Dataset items
========================================

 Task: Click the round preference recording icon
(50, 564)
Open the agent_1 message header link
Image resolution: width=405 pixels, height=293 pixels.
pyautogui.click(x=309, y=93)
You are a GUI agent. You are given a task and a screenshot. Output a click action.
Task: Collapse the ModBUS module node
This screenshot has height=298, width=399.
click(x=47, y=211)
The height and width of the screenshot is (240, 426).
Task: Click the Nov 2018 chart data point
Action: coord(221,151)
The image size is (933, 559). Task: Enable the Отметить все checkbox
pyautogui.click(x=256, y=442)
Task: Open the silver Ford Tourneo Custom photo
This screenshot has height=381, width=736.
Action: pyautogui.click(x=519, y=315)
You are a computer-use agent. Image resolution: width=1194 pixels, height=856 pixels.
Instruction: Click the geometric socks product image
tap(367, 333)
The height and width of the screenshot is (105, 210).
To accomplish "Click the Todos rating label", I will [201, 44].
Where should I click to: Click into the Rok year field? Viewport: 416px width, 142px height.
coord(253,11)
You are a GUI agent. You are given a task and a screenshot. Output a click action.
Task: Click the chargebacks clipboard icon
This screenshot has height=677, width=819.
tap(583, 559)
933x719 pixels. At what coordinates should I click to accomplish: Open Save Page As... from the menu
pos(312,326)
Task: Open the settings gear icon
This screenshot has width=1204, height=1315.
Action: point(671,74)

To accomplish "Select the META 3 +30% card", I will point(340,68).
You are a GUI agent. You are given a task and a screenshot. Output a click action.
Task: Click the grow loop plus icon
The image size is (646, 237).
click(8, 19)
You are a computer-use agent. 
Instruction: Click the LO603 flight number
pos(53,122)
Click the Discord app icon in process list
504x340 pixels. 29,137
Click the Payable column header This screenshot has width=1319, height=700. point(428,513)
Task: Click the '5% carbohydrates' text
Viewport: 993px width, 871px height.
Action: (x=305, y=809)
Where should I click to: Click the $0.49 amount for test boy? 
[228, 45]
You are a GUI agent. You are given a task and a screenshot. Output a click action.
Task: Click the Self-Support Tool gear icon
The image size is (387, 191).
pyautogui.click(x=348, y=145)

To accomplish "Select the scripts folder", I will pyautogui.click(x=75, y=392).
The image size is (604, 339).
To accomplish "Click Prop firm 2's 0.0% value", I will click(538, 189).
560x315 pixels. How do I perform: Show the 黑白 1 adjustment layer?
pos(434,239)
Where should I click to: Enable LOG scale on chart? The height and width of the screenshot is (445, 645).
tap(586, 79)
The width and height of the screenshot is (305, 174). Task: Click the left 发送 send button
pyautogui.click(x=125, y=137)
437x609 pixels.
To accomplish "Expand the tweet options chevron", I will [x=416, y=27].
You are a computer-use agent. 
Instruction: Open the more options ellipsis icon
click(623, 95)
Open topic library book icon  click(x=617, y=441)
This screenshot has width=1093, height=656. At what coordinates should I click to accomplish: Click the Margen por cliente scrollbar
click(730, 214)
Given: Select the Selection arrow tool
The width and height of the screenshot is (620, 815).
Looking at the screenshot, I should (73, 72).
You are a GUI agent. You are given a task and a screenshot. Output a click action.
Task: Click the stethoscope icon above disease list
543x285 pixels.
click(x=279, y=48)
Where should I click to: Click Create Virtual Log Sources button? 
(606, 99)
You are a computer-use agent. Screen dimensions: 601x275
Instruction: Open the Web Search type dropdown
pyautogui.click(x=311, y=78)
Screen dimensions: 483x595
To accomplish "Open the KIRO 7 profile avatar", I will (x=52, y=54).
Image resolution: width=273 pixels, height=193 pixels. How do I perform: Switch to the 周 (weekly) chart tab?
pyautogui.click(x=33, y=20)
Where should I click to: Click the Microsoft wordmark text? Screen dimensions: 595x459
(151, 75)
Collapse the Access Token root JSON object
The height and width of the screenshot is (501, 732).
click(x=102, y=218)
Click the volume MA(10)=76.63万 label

========================================

Exercise directions =
Working through the data above, find every line holding "label" and copy it.

Finished task =
To accomplish "Click the Todos rating label", I will [201, 44].
Click the volume MA(10)=76.63万 label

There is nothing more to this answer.